≪帰還≫
ベクセリアでの仕事を終えて用事がなくなった私は、ふと思いだして天の箱舟に乗ってみた。
ガタン!
奇妙な振動の後、箱舟は動き始めた。そして天使界に向かって飛び立ち、走り出す。
はるか上空の雲の中に、ひっそりと隠れるようにして存在する天使界。
かつては真っ白で美しい雲に囲まれていた天使界だが、今それを取り囲むのは黒い雷雲。以前とは明らかに様子が違う。

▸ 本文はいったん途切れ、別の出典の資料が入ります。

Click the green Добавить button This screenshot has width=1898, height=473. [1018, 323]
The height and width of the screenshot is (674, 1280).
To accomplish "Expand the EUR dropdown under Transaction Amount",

窓から天使界の様子を見てみると、世界樹のそばで何人かの天使が祈りをささげているのが見えた。その中の一人はオムイ長老だ。光り輝く箱舟に気づき、歓喜の声を上げている。
オムイ「神よ・・・・・・祈りを聞き届けてくださったのですね!」「天の箱舟がわれわれを救いに来てくださったのだ!」
そして箱舟は天使界に停止すると、出入り口の扉を開く。そこから降りてきたのは、当然ながらこの私。
がっかりさせてごめんなさい!
光輪も翼もない私を見て長老は驚いていたが、それでも私の帰還を喜んでくれた。そして私たちは、お互いの情報を交換しあう。
私の他にも、何人もの天使が人間界に落ちたこと。彼らを救うために、イザヤール師匠をはじめ、何人もの天使が地上に降りて行ったこと。しかし戻ってきたのは私が初めてだったということ。女神の果実はすべて人間界に落ちてしまったこと。などなど・・・。
とりあえず、私は世界樹に祈りを捧げることにした。長老の話では、世界樹の力で本来の天使の姿に戻るかもしれないというからだ。
世界樹の下で祈りをささげてみる私。しかし私の心は揺れていた。人間界でしばらく暮らすうちに、人間でも天使でもないという今の私の生き方を貫いてみたい、せめて天使や人間というものをもっと理解できるようになるまでは続けてみたい、そう思う気持ちが強くなってきたからだ。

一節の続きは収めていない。